3か月とも同じ文字列で出てくる10件の行が、4通りの頼み方でどれだけ月をまたいで同じ費目に入ったかを並べた表。ひとつの枠の菱形の数が、2回のうち3か月ともそろった回の数を表す。電気料金・ガス・交通系ICのチャージという、メモを読めば費目が決まる4行は、そのまま頼んだ回でも8回中8回そろった。コピー代・文庫本・のど飴とマスク・収納ケース・子どもの上履き・カフェでの作業という6行は、そのまま頼むと12回中11回がずれた。費目の一覧を固定すると多くがそろいはじめ、こちらが対応表を渡した列では10行すべてが2回とも3か月そろっている。そろうかどうかを分けたのは、費目がメモの中で決まるか、決めるのが自分しかいないかだった。
対応表に載せるべき行は、この図の黒い6行です。青い4行は放っておいてもそろいました。

6. 対応表のたたき台は、1か月ぶんから作らせる

ゼロから表を書くのは面倒なので、1か月ぶんの返りを貼って作らせます。材料2本 × 各2回=4回通しました。

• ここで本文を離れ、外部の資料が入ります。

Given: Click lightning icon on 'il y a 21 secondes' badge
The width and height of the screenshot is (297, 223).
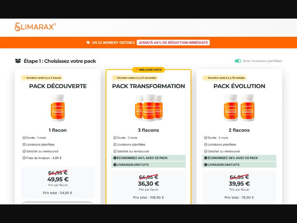Looking at the screenshot, I should point(115,78).
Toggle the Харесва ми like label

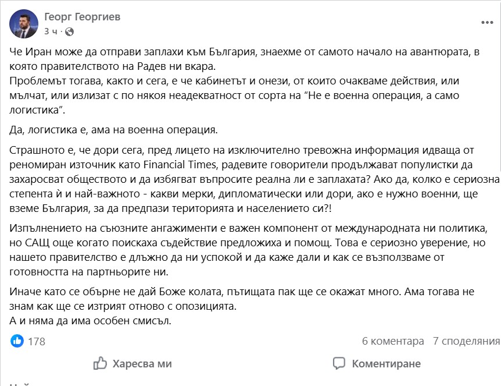click(x=142, y=364)
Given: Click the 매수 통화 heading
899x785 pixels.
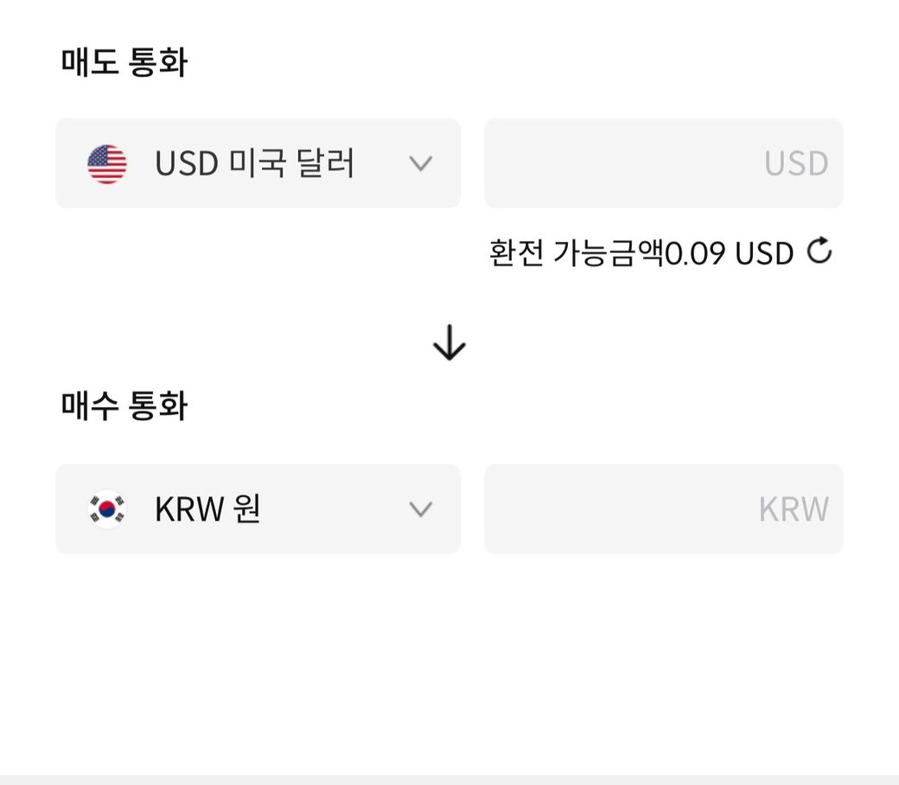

下は、1か月ぶんの領収書とレシートのメモに費目を付けた結果です。来月からも同じ費目に入るように、「店名」「メモ」「費目」の3つだけを並べた対応表にしてください。来月も同じ文字列で出てくると思われる行だけを入れて、1回きりだと思われる行は入れないでください。

7〜9行の表が返ってきます。よかったところが2つあります。①メモを条件にすると当たらないことを、自分から見抜きます——「西友は『米と調味料』『週末の買い出し』『夕飯の買い物』と3回とも文言が違いました。メモを条件に入れると来月は1件も当たりません」。②多目的の店を、理由つきで外します——「イオンは食品も衣料も日用品も買える店なので、店名で費目を固定すると誤って振り分けます」。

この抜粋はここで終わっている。